Even when Alicky, my wife, became pregnant and we saw those blurred images on the ultrasound screen, with the indeterminate grey smudge that, the scan operator assured us, was a nascent scrotum, circumcision remained a given.
Then, however, Ezra was born, and I held him in my arms and changed his nappy and stared at his foreskin – that tiny surge of flesh at the end of his willy – and suddenly the certainty evaporated. Could I really do this to my son? Subject him to what is, when faith and tradition are stripped away, a traumatic and, in the UK at least, medically unnecessary act.
- The Independent, August 05, 2007
2. Like father like son-in-law for daddies'girls
WOMEN who have had happy childhood relationships with their fathers are more likely to select partners who bear a strong resemblance to them, according to a new study released today.
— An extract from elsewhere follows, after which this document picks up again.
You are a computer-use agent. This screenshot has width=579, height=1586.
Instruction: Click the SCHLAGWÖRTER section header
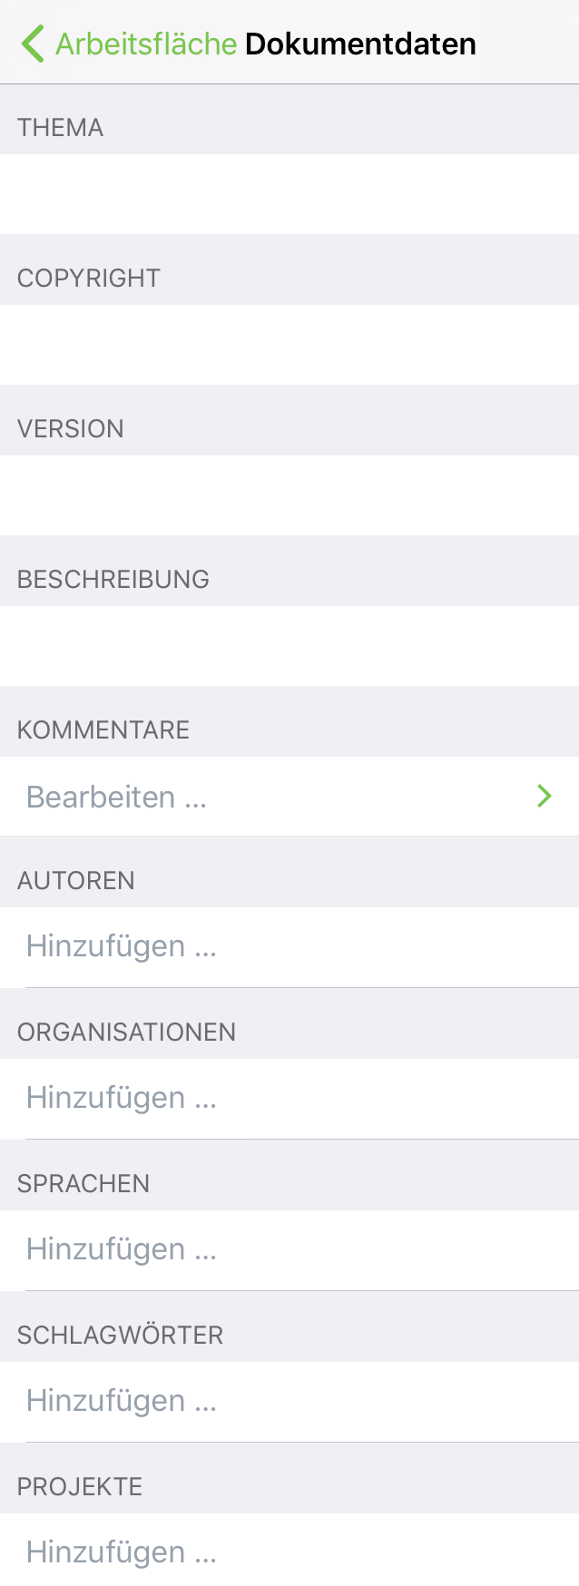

“Daddies’ girls” who have been the apple of their fathers’ eye use his facial characteristics as a template when choosing a mate in a process psychologists call “sexual imprinting”.
By contrast, women whose experiences with their fathers have been less than positive are likely to steer away from going out with a man who looks like him.
- The Scotsman, June 5, 2007.
3.Spencer was born in Derby in 1820, the only surviving child in a dissenting, politically radical family. “Individuality was pronounced in all members of the family,” he wrote, “and pronounced individuality is necessarily more or less at variance with authority.” His father, George Spencer, a philosophical materialist with Quaker sympathies and violently anti-clerical attitudes, was a reformist schoolteacher, a not very successful lace manufacturer, and a sometime inventor. It was from his father that Herbert picked up his passion for science and engineering, and also the value he placed on the forms and manners of individuality. “My father would never take off his hat to anyone, no matter of what rank,” Herbert proudly explained, and would never address anyone as “Esquire” or “Reverend,” but only as “Mr.”
Like son, like father: George Spencer was emotionally brittle. Shortly after Herbert was born, George suffered a breakdown. He became unable to control his anger, which erupted at the slightest provocation. Spencer’s “Autobiography” gives an appalling account of his parents’ miserable marriage—his mother’s passivity, his father’s rages and sullen coldness. Not bred to domestic affection, he intermittently craved company and even took a quasi-paternal interest in the children of friends, but, throughout his life, he found emotional intimacy extremely difficult and physical intimacy, apparently, impossible.
- Man with a Plan - Herbert Spencer’s Theory of Everything, The New Yorker, August 13, 2007 edition, seen online.